Terrence Wilson:

An Illuminating

Life

From volunteering in prison ministry to leading a Magna team of 100 to develop and launch new exterior lighting technologies, Terrence Wilson is a beacon of hope and encouragement.

“I am an engineer by trade and a mentor by the sheer nature of my character,” said Wilson, Magna’s director of engineering, for lighting – Americas. “I like to illuminate a better path.”

While Wilson’s automotive credentials are impressive, his work as an author, speaker and mentor are becoming more widely known within the company. He is a member of EDGE, Magna’s race and ethnicity employee resource community, and heads its recruitment and retention committee.

“We are starting to formulate how to attract and recruit people of different ethnicities,” he said. “It’s all about making sure the company’s culture is such that people have an opportunity to grow and succeed.”

Part of that is building awareness, something that Wilson, who has a professorial yet warm demeanor, clearly enjoys. During a recent EDGE virtual meeting, he tutored participants on the history of U.S. President Abraham Lincoln, the Emancipation Proclamation, and the significance of Juneteenth, which was recently recognized as a national holiday in the U.S.

In his prison ministry in the Detroit area, Wilson focuses on men without fathers.

“I tell them wherever you are in life, you need to have a goal,” he said. “Every decision you make should be working toward that goal. I tell them the decisions you make today don’t have to affect the rest of your life. The biggest struggle is getting people to believe ‘you can be better.’ That’s the message.”

Tapping into potential is part of Wilson’s strategy in exterior lighting at Magna.

“Lighting has always been a safety system, and it’s now becoming a premier safety system,” he said. “In the future, with EVs and autonomous vehicles, lighting will be a means of communication. There is a lot of growth in the lighting industry yet to be tapped.
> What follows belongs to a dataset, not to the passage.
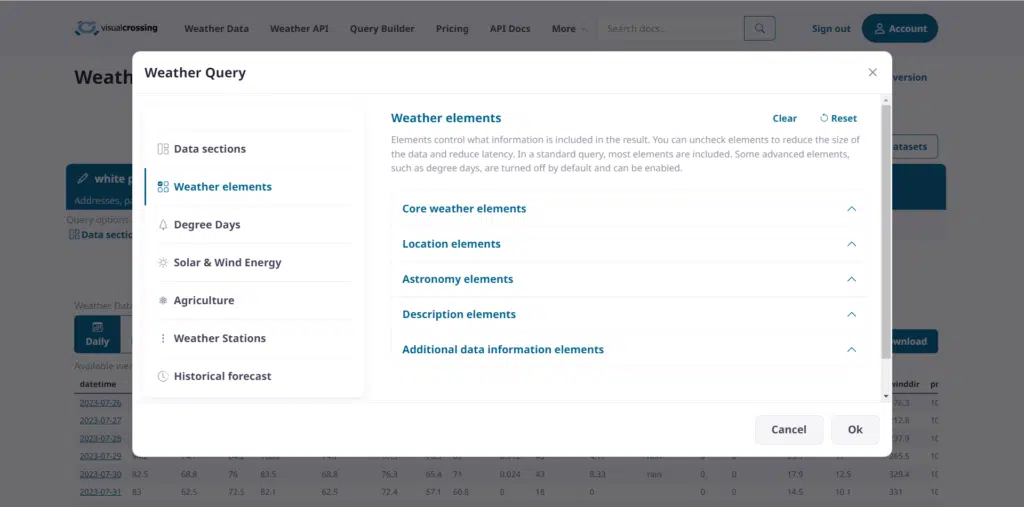This screenshot has width=1024, height=507.
Task: Toggle Additional data information elements chevron
Action: 852,350
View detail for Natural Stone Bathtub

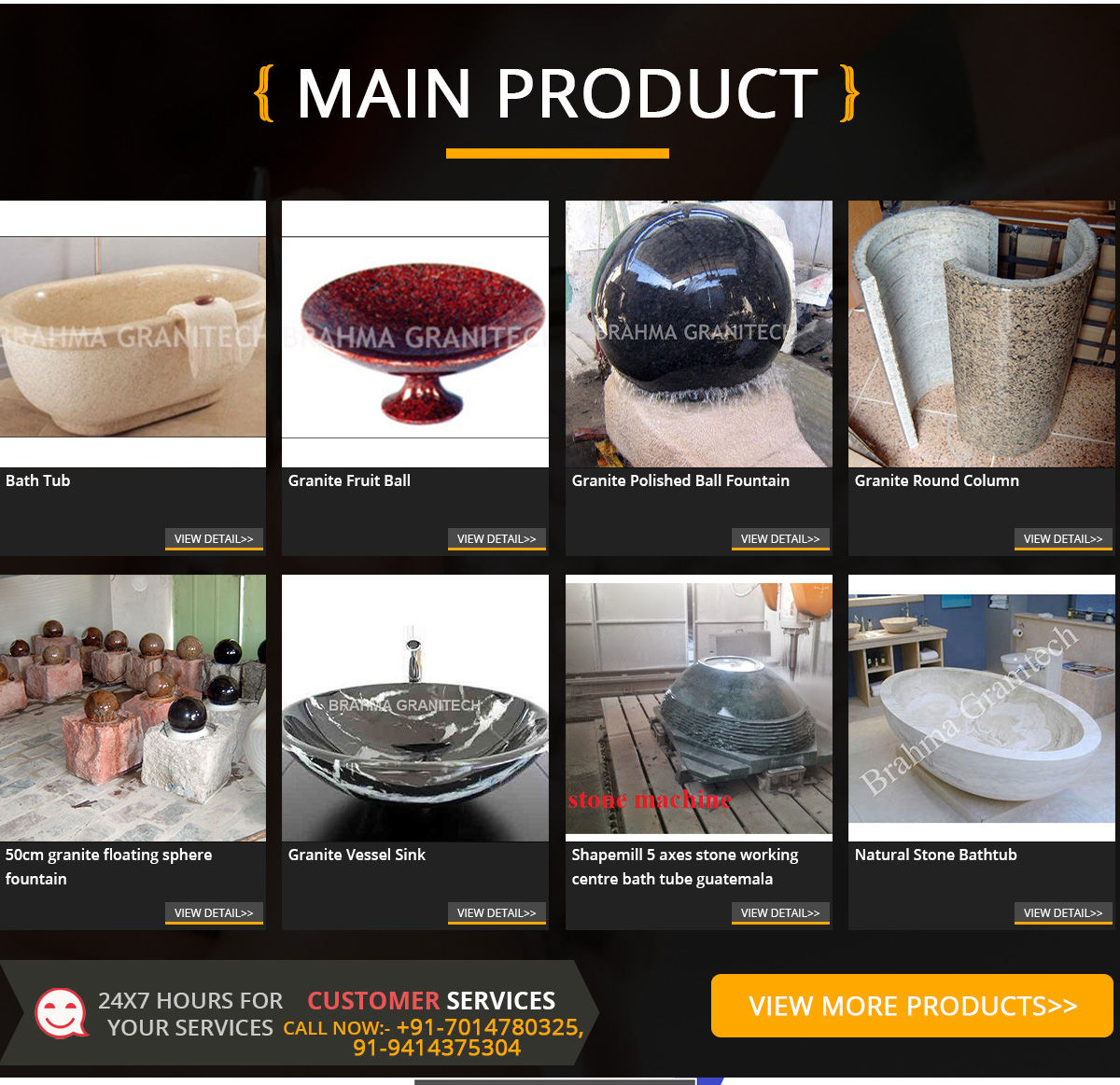coord(1063,913)
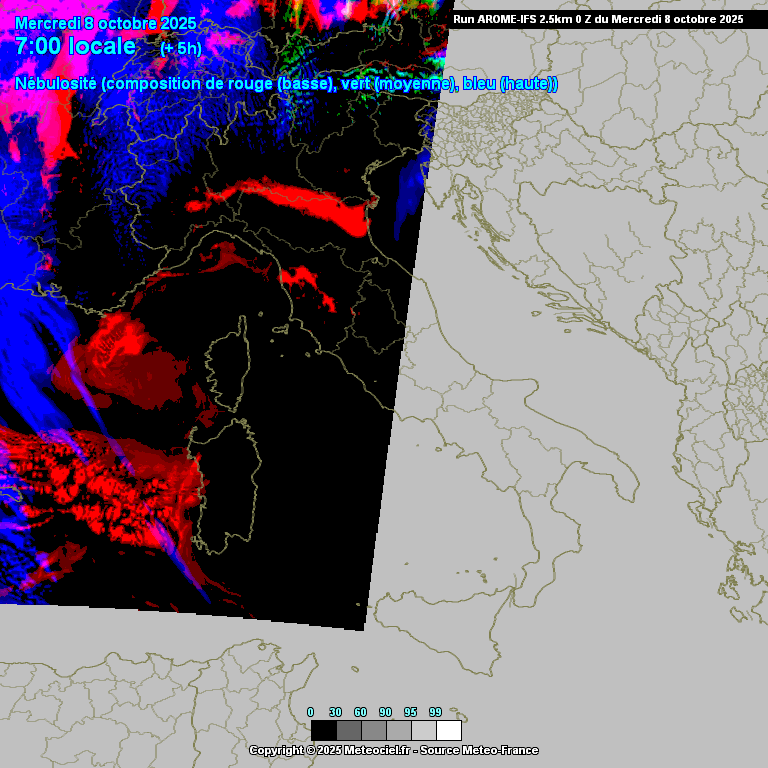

Being in exterior lighting is exciting and always changing.”

His full schedule of work and volunteering means that golf lessons and basketball games get put on the back burner. But he never says no to playing with his 7-year-old daughter, Naomi, a second-grader who loves Barbie dolls.

On a recent Microsoft Teams call, Wilson invited Naomi into his home office in Michigan to show virtual visitors her new Barbie ambulance that morphs into an emergency room.

“Yes, I play with Barbie dolls,” Wilson says with a laugh. “The most fun I have is playing with my daughter and her dolls. They take my mind away from other things. Everything I do for fun is with my family.”

GROWING CAREERS AND “TAKING THE TEAM TO THE NEXT LEVEL” ARE KEY MOTIVATORS FOR WILSON.

Wilson was raised in a single-parent household in Denmark, South Carolina. His mother, Betty Lewis, an advanced math teacher, cultivated a “no-excuses mentality” in her children. Growing up without a father led Wilson to write the book In Search of a Father: Achieving Your Rite of Passage on the Road to Manhood. He also launched Wilstonian Enterprises in 2001, a company that continues to work with churches, grassroots organizations and youth groups to “inspire people to be their best.”